EXERCISE OBJECTIVE. Please count the lines in the data below that contain the string "button", treating uppercase and lowercase as different, and reply with only that number.

Item position entries:
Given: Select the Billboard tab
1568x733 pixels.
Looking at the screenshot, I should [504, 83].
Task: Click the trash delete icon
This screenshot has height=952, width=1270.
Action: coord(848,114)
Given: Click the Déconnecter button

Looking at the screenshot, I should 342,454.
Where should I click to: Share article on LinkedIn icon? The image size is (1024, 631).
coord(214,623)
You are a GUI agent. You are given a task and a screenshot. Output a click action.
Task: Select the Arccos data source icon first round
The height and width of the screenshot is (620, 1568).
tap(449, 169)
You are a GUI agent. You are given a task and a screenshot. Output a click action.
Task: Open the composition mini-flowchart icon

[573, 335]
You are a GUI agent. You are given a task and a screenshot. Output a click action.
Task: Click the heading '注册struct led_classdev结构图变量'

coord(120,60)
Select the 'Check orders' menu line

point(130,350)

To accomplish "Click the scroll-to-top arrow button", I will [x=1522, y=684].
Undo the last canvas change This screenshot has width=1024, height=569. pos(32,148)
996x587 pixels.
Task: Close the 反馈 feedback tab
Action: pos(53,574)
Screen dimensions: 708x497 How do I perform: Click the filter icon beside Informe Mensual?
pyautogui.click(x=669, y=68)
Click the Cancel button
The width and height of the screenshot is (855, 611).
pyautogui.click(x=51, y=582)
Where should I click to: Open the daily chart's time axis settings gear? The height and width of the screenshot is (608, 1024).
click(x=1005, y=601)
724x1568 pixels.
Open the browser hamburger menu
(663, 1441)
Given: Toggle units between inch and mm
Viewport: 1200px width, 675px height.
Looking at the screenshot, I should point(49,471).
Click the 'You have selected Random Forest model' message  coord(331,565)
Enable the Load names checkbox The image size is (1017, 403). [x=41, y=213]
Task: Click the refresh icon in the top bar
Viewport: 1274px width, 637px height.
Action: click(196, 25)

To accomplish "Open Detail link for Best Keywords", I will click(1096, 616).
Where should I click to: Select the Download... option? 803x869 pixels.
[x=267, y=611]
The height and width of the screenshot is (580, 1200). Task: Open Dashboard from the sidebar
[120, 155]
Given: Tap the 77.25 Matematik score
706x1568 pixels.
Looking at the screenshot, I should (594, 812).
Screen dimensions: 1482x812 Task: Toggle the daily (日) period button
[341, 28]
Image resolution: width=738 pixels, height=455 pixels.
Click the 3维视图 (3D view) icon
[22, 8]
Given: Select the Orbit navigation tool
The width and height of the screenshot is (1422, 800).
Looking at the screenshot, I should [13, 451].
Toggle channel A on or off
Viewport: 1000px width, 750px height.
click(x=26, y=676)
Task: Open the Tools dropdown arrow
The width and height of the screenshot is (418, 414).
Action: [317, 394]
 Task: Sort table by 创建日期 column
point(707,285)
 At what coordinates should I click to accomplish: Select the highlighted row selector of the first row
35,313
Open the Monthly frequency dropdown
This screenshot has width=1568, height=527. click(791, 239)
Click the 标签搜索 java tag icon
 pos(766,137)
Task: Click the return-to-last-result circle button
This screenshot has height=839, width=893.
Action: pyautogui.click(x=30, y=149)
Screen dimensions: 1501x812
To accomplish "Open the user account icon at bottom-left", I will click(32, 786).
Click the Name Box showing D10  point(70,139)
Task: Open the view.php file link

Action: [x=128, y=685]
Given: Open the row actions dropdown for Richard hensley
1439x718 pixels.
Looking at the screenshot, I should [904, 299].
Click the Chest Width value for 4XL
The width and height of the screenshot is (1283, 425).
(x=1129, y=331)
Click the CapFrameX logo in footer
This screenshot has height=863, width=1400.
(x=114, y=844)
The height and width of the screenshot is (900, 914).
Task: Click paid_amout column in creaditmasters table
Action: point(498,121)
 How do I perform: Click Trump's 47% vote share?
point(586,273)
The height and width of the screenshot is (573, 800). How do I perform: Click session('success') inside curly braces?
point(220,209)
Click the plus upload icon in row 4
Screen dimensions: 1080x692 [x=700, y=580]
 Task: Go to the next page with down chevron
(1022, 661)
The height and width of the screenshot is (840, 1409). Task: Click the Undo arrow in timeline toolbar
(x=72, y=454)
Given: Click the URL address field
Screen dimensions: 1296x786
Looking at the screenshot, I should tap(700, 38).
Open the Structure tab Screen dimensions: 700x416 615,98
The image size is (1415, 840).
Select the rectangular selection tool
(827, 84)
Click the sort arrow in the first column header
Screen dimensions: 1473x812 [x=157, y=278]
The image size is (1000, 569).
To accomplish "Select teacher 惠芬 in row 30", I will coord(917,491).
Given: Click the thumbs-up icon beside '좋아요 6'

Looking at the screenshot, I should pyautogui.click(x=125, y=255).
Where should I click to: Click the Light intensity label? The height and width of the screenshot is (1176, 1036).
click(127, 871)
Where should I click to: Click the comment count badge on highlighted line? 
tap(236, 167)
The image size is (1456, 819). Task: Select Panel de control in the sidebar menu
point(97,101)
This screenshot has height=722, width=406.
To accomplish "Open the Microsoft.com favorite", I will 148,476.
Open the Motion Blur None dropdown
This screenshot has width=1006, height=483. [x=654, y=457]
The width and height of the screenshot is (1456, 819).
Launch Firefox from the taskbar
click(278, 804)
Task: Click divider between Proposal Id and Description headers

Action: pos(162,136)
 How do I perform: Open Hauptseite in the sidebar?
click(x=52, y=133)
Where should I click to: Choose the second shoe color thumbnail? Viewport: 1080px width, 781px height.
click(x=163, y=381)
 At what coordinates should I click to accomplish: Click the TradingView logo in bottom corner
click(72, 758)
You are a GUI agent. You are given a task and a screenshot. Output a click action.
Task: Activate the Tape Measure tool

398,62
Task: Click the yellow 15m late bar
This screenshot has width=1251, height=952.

TASK RESULT. 5